Les instruments traditionnels du Mali, tels que le ngoni et la flûte en bambou, sont menacés par la modernisation et un manque de transmission. Leur disparition risquerait d’effacer une part importante de l’identité culturelle malienne.
La culture malienne, riche en histoire et traditions, est menacée par un phénomène inquiétant : la disparition progressive de ses instruments de musique ancestrale. Parmi eux, le ngoni à trois cordes et la flûte en bambou occupent une place emblématique. Mais que symbolisent réellement ces instruments, et pourquoi leur avenir est-il aujourd’hui en péril ?
Le ngoni : une guitare ancestrale au cœur des traditions ouest-africaines
Le ngoni, souvent surnommé la « guitare traditionnelle ouest-africaine », est un instrument de luth utilisé depuis des siècles.
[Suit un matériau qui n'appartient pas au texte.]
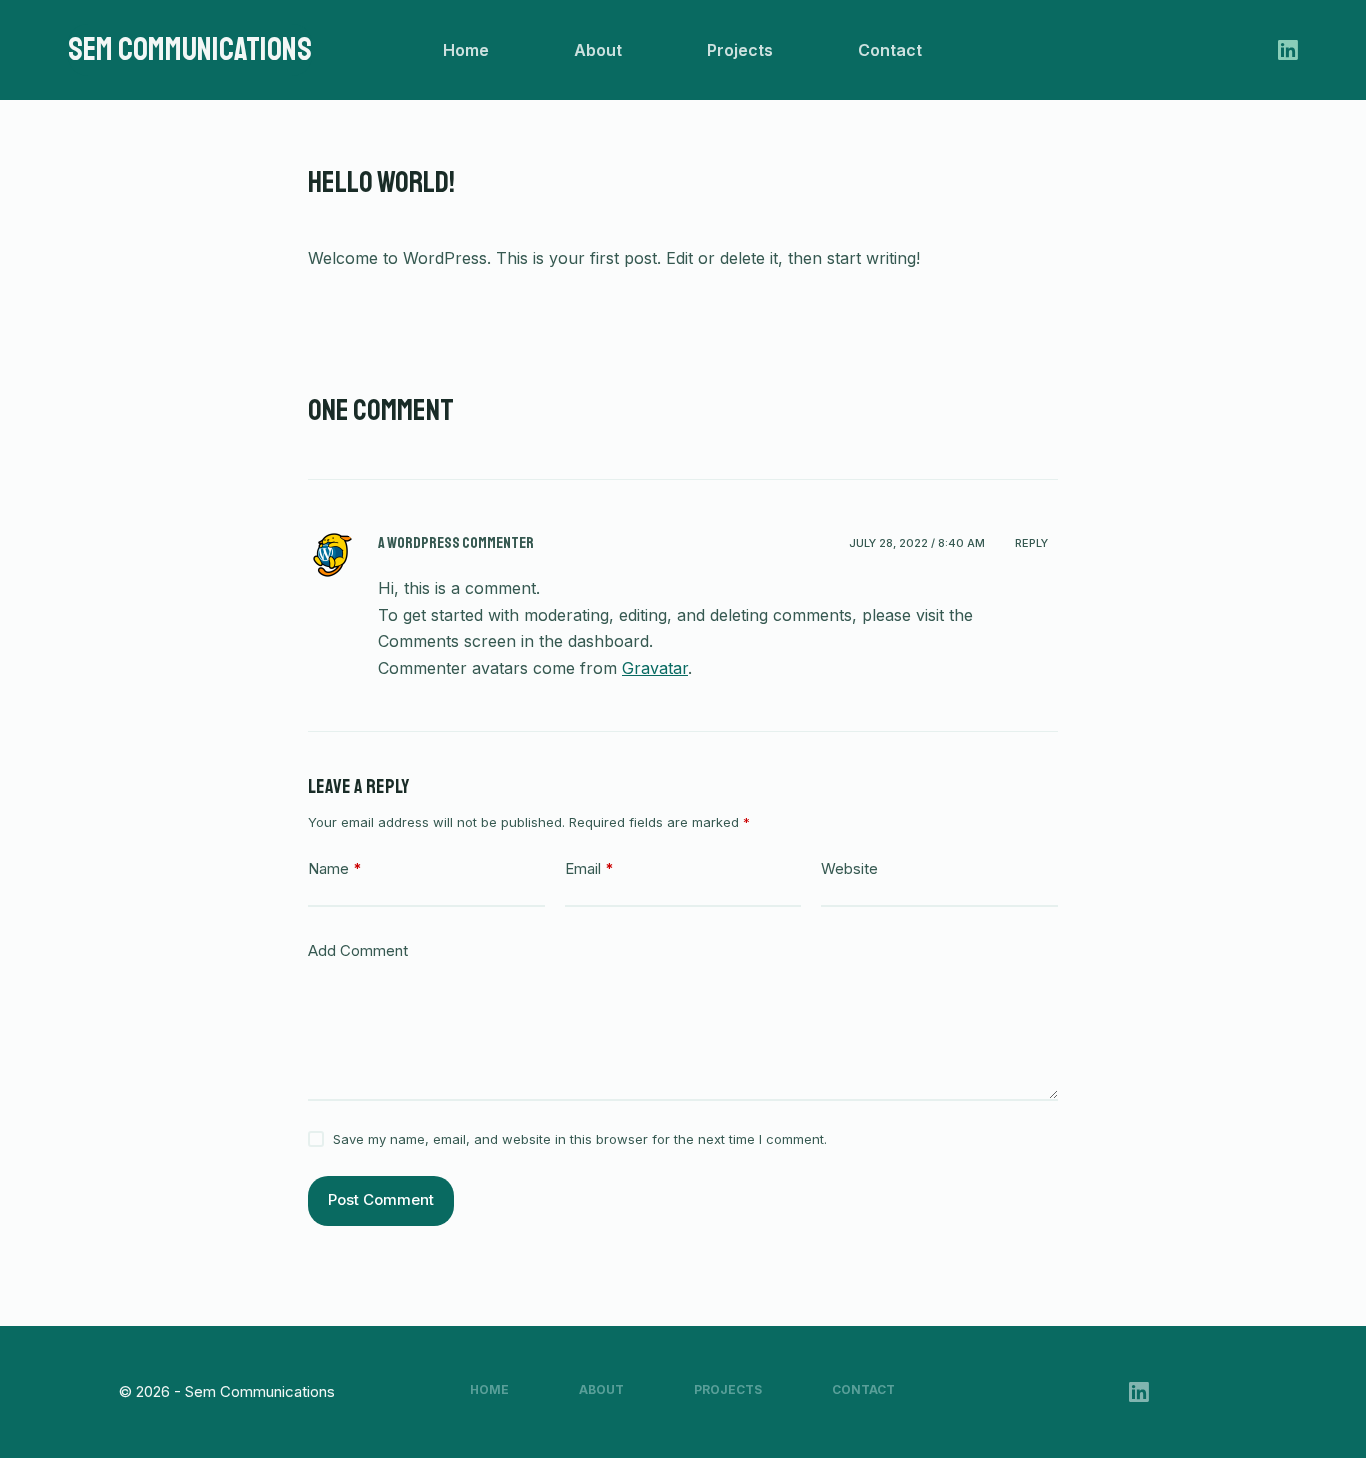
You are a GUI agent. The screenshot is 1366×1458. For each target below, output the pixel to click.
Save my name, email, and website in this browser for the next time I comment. (580, 1139)
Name (335, 868)
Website (849, 868)
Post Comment (381, 1199)
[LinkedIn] (1288, 50)
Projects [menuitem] (740, 50)
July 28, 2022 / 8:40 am (917, 543)
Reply (1031, 543)
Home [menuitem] (466, 50)
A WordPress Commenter (456, 543)
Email (589, 868)
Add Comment (358, 950)
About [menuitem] (598, 50)
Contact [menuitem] (890, 50)
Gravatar (655, 668)
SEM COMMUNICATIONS (190, 50)
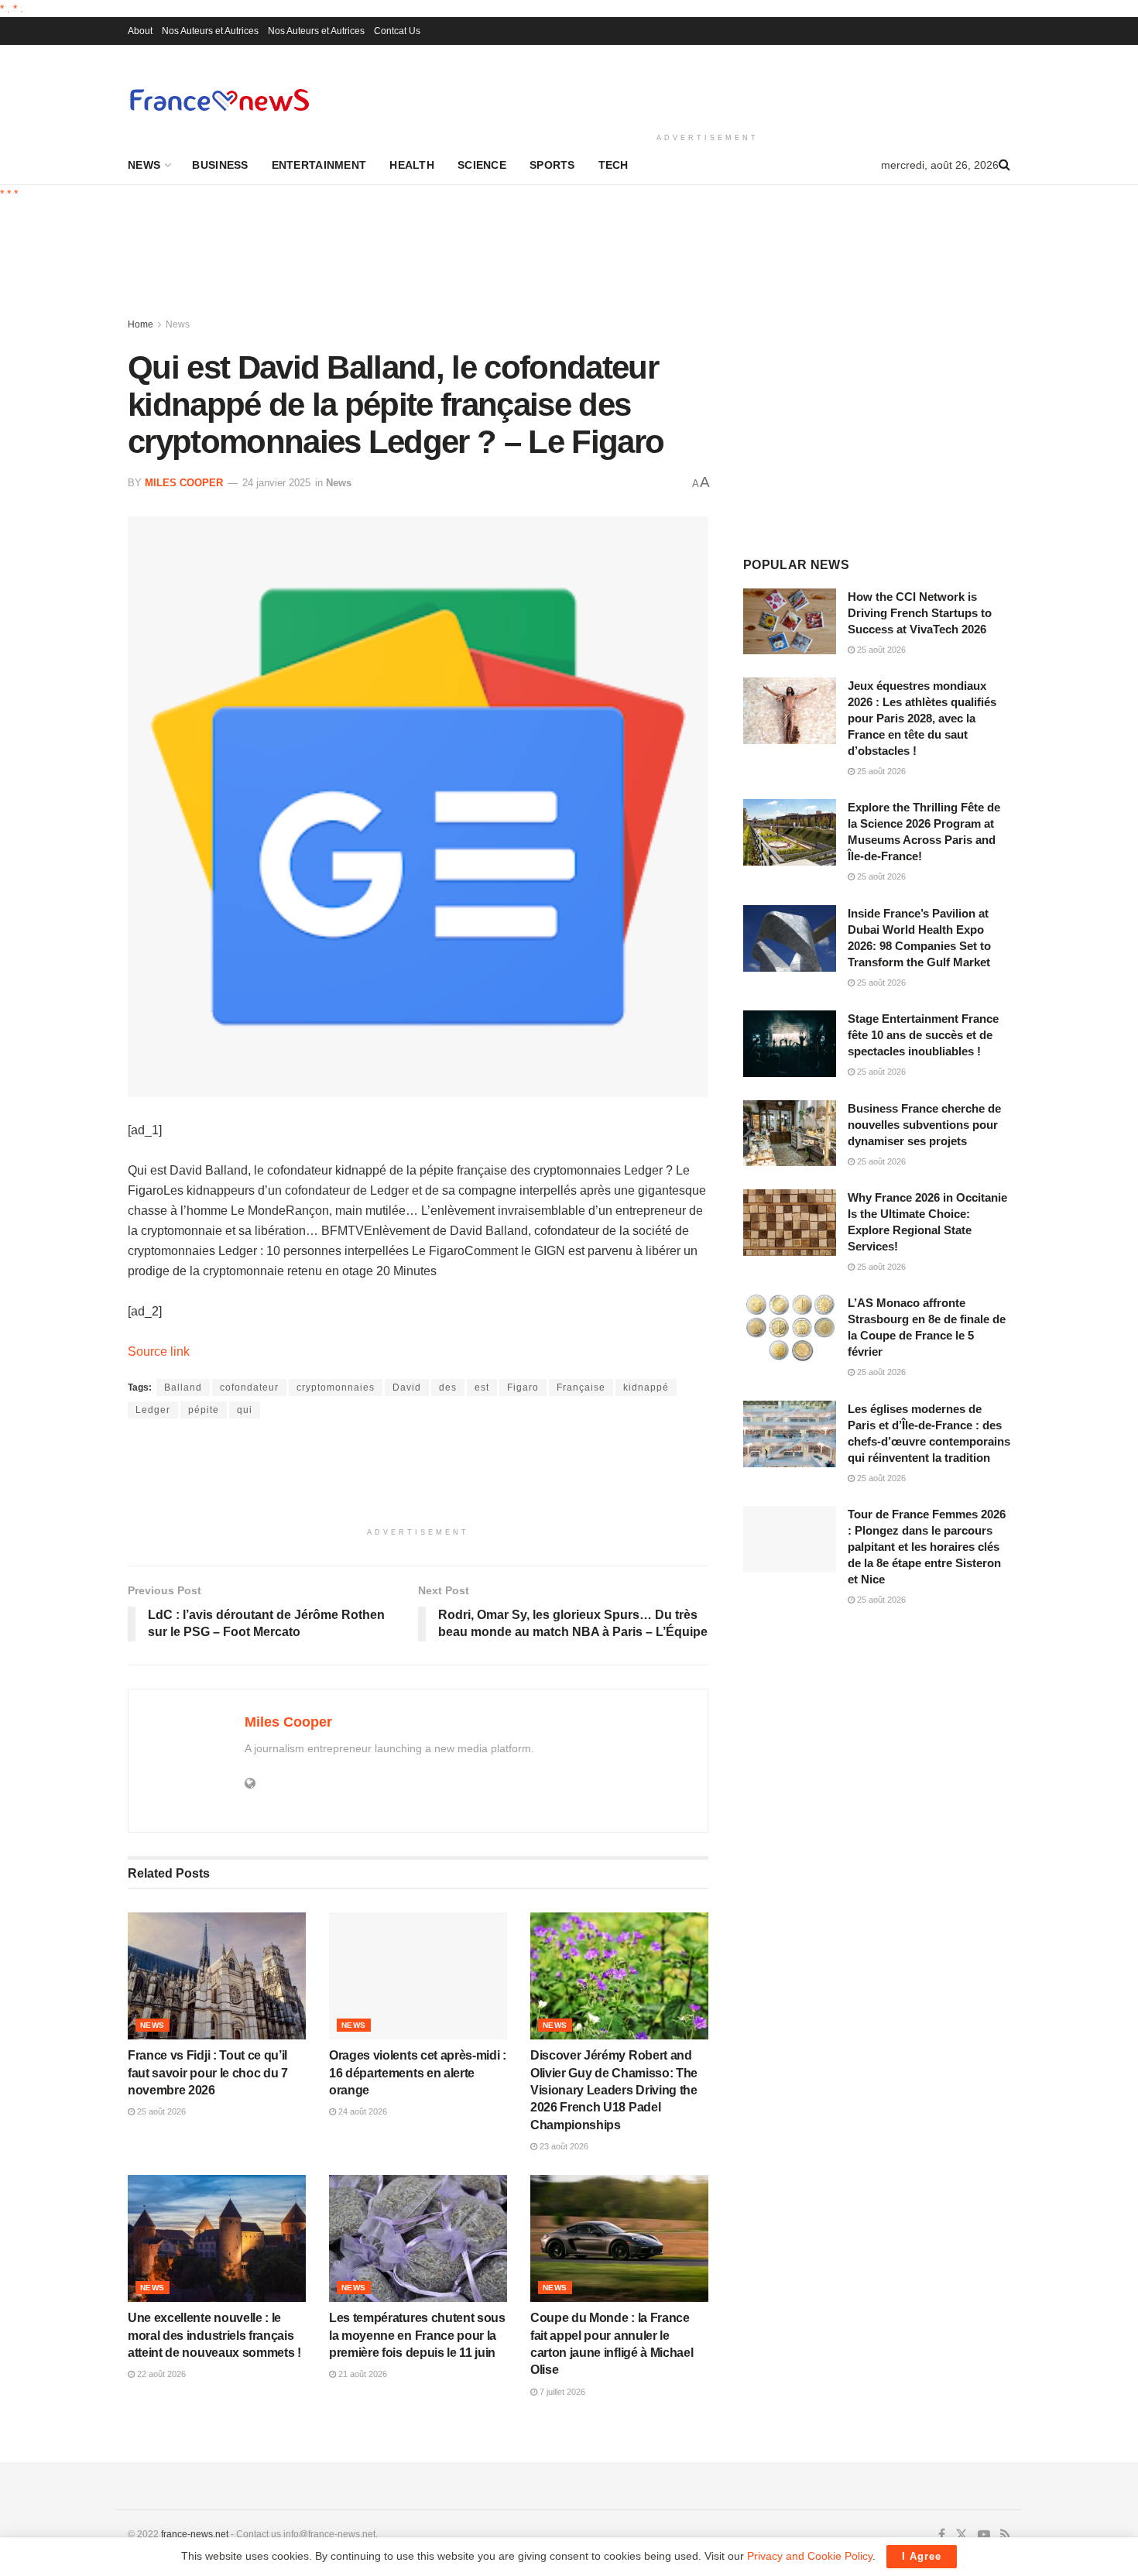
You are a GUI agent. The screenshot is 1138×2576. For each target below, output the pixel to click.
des (448, 1387)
Avec ses cordes pincées et sa caisse de résonance en bois massif recouvert de peau, cet instrument est l’âme de la musique griotique, transmettant les récits, les épopées et les traditions orales des ethnies maliennes.
Issu des anciens n’donso ngoni, joués par les chasseurs de confréries secrètes, le kamalen ngoni (« guitare des jeunes ») a permis de démocratiser cet art musical. Sa fabrication, tout comme sa maîtrise, est ancrée dans des pratiques familiales transmises de génération en génération. Mais aujourd’hui, cette transmission est mise à rude épreuve.
La flûte en bambou : un souffle de tradition qui s’éteint
Autre joyau musical, la flûte en bambou, bien que moins connue à l’international, incarne la pureté et l’authenticité de la musique traditionnelle malienne. Elle accompagne chants et danses dans de nombreux villages, son son évoquant les histoires des ancêtres et les rituels spirituels.
Cependant, comme le ngoni, la flûte souffre d’un manque cruel de relève. Les joueurs de flûte se maîtrisent aujourd’hui sur les doigts d’une main, et leur savoir-faire, souvent transmis uniquement au sein de la famille, peine à se maintenir face à l’attrait grandiose pour les musiques modernes.
Pourquoi ces instruments sont-ils en voie de disparition ?
Trois principaux facteurs expliquent cette situation alarmante. Contrairement aux instruments modernes enseignés dans des écoles de musique, les instruments traditionnels tels que le ngoni et la flûte dépendent principalement d’un apprentissage familial. Avec la modernisation et l’exode rural, de nombreuses familles délaissent ces pratiques culturelles.
De plus, aucun programme scolaire ou académique ne valorise l’apprentissage de ces instruments. Les écoles de musique maliennes se concentrent davantage sur les instruments occidentaux, laissant les trésors culturels locaux dans l’ombre.
Enfin, la popularité croissante des guitares, pianos et autres instruments occidentaux relègue souvent les instruments traditionnels au second plan, perçus comme « vieillots » par les jeunes générations.
Des initiatives pour sauver ce patrimoine musical
Face à cette urgence culturelle, certaines voix s’élèvent pour préserver ces instruments uniques. Des musiciens comme Pédro Kouyaté, griot malien reconnu, militent activement pour leur transmission et leur valorisation. Par exemple, le Kamalen ngoni, plus accessible, est aujourd’hui joué lors de concerts et ateliers à Bamako, ravivant l’intérêt des jeunes pour cette tradition musicale.
De plus, des projets locaux souhaitent intégrer ces instruments dans des programmes éducatifs, sensibilisant les enfants à leur importance culturelle et historique. Les festivals traditionnels, bien qu’encore modestes, jouent également un rôle crucial en redonnant visibilité et prestige à ces trésors musicaux.
Un patrimoine à protéger pour les générations futures
Le ngoni à trois cordes et la flûte en bambou ne sont pas de simples instruments de musique : ils sont les gardiens d’une mémoire collective et d’une identité culturelle unique. Leur disparition constituerait une perte inestimable pour le Mali et pour l’humanité toute entière.
Il est urgent que les autorités, les éducateurs et les artistes s’unissent pour redonner vie à ces traditions en péril. Car si ces instruments ultérieurement à s’éteindre, c’est une partie de l’âme malienne qui s’évanouirait avec eux.